→ **INSTRUCTIONS**:
a) Answer these questions using the report on the raids, one answer per line and marked the same way.
(i) How many suspects were detained in Istanbul?
(ii) How many police officers took part in the operation in Batman?
(iii) In which cities did the further raids that led to 45 arrests take place?
b) According to the report on the raids, what made the Ankara operation a joint one? Answer in one to three sentences.

Turkey detained 124 suspected members of the "Islamic State" (IS) group in raids across the country on Monday, state news agency Anadolu reported.
At least 33 foreigners — Iraqi, Syrian and Moroccan nationals — were detained in the capital Ankara in a joint operation by anti-terrorism police and the national intelligence agency.
Police were searching for some 17 other suspects, the report added.
In Istanbul, police raided 31 houses, detaining 24 suspects, including four foreign nationals.
Simultaneous, pre-dawn raids in the southeast city of Batman netted 22 suspects.
Huge police operations
Anadolu said 400 police officers took part in the operation in Batman alone and weapons, ammunition and documents were seized.
Meanwhile, 45 people, including six foreign nationals, were arrested during further raids in the cities of Adana, Kayseri, Samsun and Bursa.
The nationwide sweep took place two months after the death in October of IS leader Abu Bakr al-Baghdadi during a raid by US special forces in northwest Syria, near the Turkish border.

(Target position records)
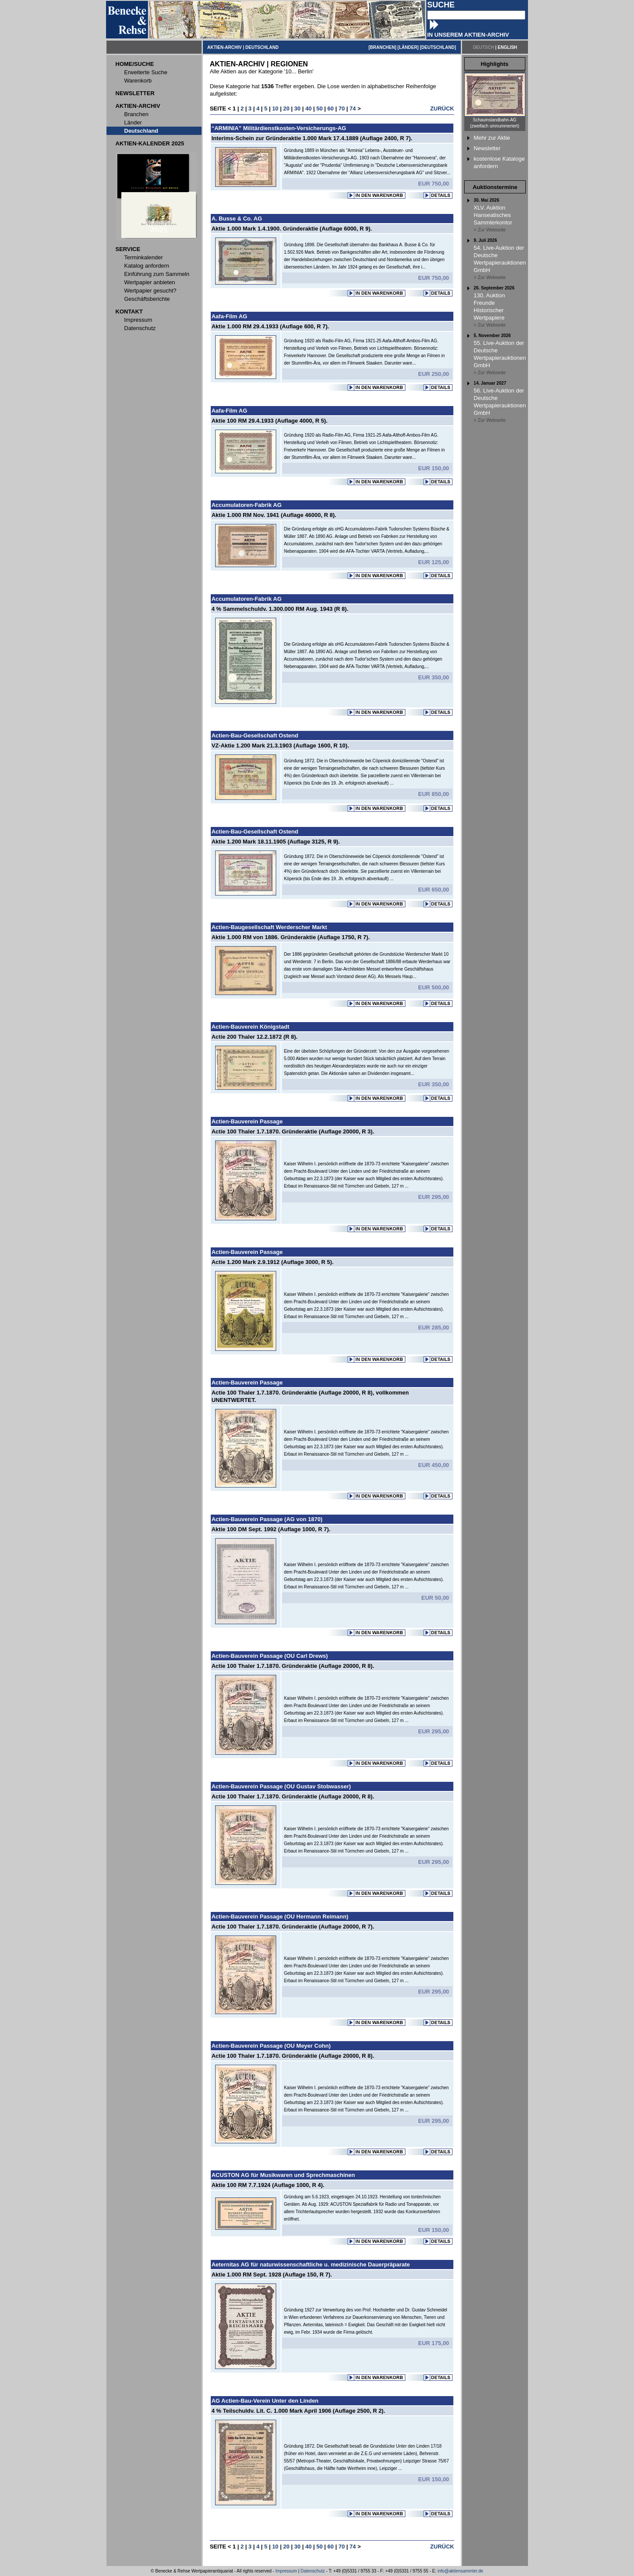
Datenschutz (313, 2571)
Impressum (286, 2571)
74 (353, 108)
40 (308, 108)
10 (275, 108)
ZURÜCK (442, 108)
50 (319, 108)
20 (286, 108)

...

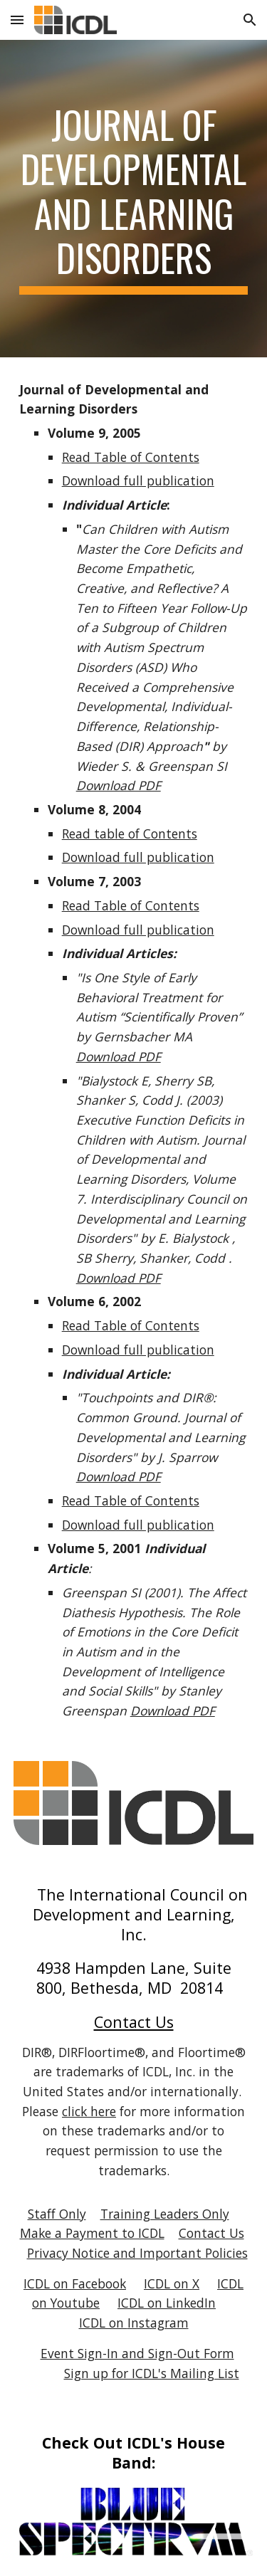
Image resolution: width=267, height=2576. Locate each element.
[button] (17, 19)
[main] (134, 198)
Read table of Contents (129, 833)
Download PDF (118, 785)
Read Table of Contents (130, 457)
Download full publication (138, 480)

→ **SOLUTIONS PER TASK**:
a)
(i) 24 suspects, including four foreign nationals.
(ii) 400 police officers.
(iii) Adana, Kayseri, Samsun and Bursa.

b) The Ankara operation was joint because two bodies carried it out together: the anti-terrorism police and the national intelligence agency. In that operation, at least 33 foreigners of Iraqi, Syrian and Moroccan nationality were detained.